Short problem A — According to the passage on the Eucharist, in which century did the Liturgies of St. John Chrysostom and St. Basil probably receive their present form?
Short problem B — Repeat the portion of the passage on the Eucharist between "For very many" and "within the Church.", inclusive.

Given text —

········

For very many centuries now the Eucharist has been celebrated within the Divine Liturgy, usually the Liturgy of St. John Chrysostom, and occasionally of St. Basil. These two Liturgies probably received their present form in the ninth century. It is probably not the case that they were written exactly as they now stand by the saints whose name they carry. It is quite certain, however, that the Eucharistic prayers of each of these liturgies were formulated as early as the fourth or fifth centuries when these saints lived and worked within the Church.

For the most part it is only the Orthodox and Catholic churches which hold to the belief that the Eucharist is the body and blood of Christ. Other Christian churches accept Holy Communion as a valid observance. What they cannot accept is the belief that there is a real change in the elements of the bread and wine into the actual body and blood of our Lord.

All Christian traditions enormously respect the Bible, and the Bible supports what we Orthodox believe about the Eucharist. As mentioned above, the Bible reports Jesus saying of the bread, this is my Body, and of the wine, this is my Blood. In the Gospel of John, chapter 6, we learn that Jesus exhorts the Jews to believe in Him. The Jews, in turn, ask for proof. The response of Jesus is that He is the bread from Heaven, and He tells them that if they eat of this new bread they will never die. Jesus then went on to explain that this new bread is His flesh! The Jews clearly understood what Jesus had said, for immediately they questioned, How can this Man give us His flesh to eat? (John 6:42). If Jesus' words were only symbolic, He could have at that point explained this to them. He, instead, confirms that they had understood correctly, and tells them: …unless you eat the flesh of the Son of Man and drink his blood, you have no life in you (John 6:53). Those that heard these words understood completely, and John reports that many of Jesus' followers found these teachings so shocking that they no longer followed Him. If Jesus had been speaking only symbolically, He could have brought back those that left by explaining what He really meant. Instead, in answering those that doubt, Jesus said, Does this offend you? What then if you should see the Son of Man ascend where He was before? (John 6:61–62). In other words, why is it so hard to accept that bread and wine can become His body and blood, when, as God, Jesus can do anything, including ascending to where He was before, in Heaven.

········

[Entries on finding words and elements]
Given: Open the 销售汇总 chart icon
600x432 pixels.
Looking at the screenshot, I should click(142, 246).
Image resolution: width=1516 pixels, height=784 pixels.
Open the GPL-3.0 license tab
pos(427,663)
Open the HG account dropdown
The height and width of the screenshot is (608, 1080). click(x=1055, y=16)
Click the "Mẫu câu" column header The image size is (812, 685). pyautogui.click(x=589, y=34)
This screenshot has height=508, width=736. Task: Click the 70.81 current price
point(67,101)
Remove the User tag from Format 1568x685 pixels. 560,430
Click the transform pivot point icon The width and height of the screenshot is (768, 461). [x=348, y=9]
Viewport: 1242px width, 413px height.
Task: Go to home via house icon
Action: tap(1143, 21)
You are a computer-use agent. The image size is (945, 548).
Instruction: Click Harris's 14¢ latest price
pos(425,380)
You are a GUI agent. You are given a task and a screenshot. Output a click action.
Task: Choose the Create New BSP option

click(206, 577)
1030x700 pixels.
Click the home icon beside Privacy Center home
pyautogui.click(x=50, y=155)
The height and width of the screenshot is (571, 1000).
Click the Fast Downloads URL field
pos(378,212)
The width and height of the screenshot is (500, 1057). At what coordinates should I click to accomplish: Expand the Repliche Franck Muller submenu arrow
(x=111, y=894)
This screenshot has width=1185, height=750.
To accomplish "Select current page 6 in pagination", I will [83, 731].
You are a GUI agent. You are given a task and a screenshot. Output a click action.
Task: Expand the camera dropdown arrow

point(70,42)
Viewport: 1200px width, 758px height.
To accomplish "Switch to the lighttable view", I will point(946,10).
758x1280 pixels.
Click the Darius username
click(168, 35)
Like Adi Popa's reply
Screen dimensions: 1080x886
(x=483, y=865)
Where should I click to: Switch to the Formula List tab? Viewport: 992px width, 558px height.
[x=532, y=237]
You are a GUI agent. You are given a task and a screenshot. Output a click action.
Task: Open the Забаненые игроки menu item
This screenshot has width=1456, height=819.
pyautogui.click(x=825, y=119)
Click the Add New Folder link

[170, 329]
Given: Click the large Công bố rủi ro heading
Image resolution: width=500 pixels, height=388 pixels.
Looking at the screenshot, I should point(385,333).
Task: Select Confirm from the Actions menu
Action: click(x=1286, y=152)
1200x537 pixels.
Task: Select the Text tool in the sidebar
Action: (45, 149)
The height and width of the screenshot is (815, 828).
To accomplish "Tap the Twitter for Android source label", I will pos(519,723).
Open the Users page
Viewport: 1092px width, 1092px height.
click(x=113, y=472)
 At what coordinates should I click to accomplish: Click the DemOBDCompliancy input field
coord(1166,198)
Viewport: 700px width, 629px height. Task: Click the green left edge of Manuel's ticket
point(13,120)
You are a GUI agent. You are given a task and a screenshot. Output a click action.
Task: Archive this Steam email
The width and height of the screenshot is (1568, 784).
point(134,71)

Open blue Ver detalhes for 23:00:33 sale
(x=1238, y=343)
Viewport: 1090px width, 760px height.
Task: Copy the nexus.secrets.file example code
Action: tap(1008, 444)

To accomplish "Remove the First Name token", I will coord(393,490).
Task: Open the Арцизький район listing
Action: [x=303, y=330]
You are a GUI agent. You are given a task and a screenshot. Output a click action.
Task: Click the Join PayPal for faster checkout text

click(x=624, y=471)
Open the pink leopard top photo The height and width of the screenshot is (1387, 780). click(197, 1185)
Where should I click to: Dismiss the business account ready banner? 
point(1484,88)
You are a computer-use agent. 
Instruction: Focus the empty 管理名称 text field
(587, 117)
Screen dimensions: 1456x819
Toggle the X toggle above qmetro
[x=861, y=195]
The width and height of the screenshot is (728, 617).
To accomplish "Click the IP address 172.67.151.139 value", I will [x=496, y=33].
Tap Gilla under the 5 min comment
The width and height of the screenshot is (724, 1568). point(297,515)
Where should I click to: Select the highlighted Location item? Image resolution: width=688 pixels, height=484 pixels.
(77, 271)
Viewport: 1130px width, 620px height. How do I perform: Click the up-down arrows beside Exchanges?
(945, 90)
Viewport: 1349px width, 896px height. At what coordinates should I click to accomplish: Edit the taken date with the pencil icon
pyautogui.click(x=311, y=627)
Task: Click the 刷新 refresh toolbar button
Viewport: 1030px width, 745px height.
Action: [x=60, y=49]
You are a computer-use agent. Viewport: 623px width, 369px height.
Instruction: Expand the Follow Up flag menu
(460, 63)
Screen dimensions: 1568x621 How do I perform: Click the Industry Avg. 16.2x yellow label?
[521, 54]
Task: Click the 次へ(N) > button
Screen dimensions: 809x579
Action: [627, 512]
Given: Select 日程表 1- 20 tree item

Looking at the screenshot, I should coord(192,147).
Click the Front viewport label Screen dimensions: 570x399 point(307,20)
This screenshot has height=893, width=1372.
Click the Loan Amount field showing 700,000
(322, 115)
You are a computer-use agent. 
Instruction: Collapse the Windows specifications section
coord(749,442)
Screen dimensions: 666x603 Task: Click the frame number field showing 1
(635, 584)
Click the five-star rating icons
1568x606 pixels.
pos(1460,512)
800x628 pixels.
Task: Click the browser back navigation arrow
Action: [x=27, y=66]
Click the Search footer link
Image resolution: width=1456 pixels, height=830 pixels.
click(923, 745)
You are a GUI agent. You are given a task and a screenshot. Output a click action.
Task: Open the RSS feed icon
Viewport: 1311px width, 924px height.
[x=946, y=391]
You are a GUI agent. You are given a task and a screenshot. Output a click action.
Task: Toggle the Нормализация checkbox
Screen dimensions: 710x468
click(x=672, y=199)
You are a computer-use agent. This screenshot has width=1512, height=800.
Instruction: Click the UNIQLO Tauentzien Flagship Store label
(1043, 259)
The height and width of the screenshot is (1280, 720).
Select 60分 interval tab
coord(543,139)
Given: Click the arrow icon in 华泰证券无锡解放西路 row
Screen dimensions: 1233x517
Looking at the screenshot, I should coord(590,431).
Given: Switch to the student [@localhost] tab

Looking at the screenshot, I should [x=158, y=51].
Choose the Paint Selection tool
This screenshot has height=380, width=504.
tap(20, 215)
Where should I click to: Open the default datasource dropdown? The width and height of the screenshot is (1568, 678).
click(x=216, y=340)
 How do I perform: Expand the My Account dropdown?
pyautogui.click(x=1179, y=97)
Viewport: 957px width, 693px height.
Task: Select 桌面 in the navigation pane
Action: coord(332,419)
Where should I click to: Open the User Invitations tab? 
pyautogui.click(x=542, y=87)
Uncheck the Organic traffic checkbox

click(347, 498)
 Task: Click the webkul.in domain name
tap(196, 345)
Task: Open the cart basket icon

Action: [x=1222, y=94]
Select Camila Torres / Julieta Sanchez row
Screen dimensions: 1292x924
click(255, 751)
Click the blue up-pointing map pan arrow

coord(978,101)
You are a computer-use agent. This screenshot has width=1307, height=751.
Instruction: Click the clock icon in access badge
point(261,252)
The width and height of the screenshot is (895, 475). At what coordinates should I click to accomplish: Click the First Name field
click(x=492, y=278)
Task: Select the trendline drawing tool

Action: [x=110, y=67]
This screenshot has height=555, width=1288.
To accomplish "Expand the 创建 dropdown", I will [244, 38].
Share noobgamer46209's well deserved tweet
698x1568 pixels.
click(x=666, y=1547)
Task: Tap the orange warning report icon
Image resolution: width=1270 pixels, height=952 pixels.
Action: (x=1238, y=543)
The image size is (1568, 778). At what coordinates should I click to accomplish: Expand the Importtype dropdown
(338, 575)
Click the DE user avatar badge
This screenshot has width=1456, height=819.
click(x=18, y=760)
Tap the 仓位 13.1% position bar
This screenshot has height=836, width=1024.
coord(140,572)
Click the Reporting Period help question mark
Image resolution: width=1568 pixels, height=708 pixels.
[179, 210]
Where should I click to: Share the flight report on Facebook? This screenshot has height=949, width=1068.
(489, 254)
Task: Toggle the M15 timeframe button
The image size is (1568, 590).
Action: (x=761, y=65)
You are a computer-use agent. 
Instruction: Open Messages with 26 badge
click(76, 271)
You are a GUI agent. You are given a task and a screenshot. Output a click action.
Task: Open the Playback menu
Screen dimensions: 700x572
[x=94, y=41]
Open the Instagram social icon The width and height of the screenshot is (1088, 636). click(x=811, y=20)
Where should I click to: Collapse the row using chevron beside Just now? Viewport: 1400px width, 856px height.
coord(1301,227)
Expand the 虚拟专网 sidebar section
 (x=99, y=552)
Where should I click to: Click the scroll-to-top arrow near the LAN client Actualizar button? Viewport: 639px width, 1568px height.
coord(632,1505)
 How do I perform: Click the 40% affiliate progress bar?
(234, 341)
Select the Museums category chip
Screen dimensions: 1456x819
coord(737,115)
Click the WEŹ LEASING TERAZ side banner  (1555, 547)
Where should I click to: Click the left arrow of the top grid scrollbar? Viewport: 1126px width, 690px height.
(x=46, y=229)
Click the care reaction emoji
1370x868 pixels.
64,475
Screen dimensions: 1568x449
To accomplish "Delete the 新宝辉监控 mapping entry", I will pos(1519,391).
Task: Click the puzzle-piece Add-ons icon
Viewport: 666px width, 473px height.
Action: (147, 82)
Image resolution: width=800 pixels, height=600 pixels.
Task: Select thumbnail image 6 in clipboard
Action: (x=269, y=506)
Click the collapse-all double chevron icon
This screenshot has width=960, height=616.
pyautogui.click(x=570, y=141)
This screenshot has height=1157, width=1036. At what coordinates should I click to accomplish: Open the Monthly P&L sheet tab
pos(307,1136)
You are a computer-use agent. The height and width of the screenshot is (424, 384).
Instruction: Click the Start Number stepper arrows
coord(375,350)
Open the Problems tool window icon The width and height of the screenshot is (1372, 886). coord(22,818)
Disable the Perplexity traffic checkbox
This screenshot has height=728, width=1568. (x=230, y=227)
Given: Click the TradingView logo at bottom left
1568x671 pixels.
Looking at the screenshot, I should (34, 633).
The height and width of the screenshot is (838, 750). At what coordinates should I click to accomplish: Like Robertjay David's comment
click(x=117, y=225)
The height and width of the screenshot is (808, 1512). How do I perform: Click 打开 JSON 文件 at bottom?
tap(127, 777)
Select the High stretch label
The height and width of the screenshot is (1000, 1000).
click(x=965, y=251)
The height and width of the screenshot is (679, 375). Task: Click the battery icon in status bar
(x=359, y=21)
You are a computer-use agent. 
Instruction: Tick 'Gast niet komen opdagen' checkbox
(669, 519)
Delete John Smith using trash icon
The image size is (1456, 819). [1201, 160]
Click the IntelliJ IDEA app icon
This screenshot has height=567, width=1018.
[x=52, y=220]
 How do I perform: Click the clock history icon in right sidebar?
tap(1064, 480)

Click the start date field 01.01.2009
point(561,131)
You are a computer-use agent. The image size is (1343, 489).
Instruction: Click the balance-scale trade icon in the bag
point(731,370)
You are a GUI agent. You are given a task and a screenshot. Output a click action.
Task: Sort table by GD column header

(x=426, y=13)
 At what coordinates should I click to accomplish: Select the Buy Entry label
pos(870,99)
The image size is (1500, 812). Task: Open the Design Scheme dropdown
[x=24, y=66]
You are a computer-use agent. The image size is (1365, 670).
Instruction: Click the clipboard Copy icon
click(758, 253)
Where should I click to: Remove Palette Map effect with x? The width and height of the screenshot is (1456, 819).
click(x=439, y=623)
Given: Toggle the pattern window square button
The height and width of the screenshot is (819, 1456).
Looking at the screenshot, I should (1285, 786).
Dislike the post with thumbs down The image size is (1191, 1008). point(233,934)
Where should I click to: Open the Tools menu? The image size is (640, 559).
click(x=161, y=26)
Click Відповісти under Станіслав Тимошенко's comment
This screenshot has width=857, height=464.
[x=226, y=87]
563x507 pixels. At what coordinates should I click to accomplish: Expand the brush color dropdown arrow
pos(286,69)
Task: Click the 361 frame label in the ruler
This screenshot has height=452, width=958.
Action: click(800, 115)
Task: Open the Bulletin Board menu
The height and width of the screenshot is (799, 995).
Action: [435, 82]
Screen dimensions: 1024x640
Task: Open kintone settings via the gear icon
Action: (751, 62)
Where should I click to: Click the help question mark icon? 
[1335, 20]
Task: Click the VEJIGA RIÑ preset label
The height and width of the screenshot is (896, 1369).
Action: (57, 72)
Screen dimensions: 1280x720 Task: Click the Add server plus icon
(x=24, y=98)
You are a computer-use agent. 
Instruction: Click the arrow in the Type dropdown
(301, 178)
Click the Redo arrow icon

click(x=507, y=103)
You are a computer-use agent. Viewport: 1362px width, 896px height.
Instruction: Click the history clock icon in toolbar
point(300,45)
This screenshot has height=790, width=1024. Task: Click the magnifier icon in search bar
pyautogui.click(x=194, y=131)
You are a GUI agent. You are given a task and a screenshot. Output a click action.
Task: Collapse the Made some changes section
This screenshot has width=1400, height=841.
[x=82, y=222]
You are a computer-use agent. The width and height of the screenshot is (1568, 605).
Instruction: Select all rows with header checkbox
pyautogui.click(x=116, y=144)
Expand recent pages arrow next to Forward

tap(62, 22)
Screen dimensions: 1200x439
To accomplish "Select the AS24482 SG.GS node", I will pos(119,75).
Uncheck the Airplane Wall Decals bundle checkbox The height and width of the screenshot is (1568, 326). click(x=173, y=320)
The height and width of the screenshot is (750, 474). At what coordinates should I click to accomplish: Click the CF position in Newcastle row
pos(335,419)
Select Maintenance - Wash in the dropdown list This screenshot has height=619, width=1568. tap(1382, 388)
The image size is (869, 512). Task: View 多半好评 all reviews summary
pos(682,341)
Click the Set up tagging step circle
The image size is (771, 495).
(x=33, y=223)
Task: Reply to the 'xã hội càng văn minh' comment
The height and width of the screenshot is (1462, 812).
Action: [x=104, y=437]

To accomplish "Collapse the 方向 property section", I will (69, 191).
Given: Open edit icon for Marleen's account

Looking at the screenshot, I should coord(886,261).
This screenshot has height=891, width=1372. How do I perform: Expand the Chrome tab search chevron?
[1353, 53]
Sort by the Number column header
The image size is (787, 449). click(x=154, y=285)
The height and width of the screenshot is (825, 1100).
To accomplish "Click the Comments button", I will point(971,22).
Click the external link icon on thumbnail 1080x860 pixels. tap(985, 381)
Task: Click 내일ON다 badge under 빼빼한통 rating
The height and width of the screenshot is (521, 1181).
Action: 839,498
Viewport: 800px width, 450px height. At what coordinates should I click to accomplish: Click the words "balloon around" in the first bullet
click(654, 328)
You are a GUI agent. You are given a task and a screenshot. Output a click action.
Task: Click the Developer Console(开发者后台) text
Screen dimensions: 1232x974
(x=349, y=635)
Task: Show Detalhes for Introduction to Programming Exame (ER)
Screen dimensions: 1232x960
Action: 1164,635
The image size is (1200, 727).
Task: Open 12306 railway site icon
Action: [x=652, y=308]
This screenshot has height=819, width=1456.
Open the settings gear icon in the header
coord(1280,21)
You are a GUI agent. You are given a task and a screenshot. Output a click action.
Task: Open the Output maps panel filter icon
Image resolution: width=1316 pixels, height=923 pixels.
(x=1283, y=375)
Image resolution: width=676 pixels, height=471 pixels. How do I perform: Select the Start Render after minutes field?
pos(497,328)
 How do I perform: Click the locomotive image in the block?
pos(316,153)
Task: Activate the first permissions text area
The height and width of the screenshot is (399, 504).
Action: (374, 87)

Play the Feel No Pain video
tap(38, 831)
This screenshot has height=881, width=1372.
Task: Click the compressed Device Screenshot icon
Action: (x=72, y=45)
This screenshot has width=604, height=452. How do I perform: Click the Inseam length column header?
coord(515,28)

········

Exercise response A — The ninth century.

Exercise response B —
For very many centuries now the Eucharist has been celebrated within the Divine Liturgy, usually the Liturgy of St. John Chrysostom, and occasionally of St. Basil. These two Liturgies probably received their present form in the ninth century. It is probably not the case that they were written exactly as they now stand by the saints whose name they carry. It is quite certain, however, that the Eucharistic prayers of each of these liturgies were formulated as early as the fourth or fifth centuries when these saints lived and worked within the Church.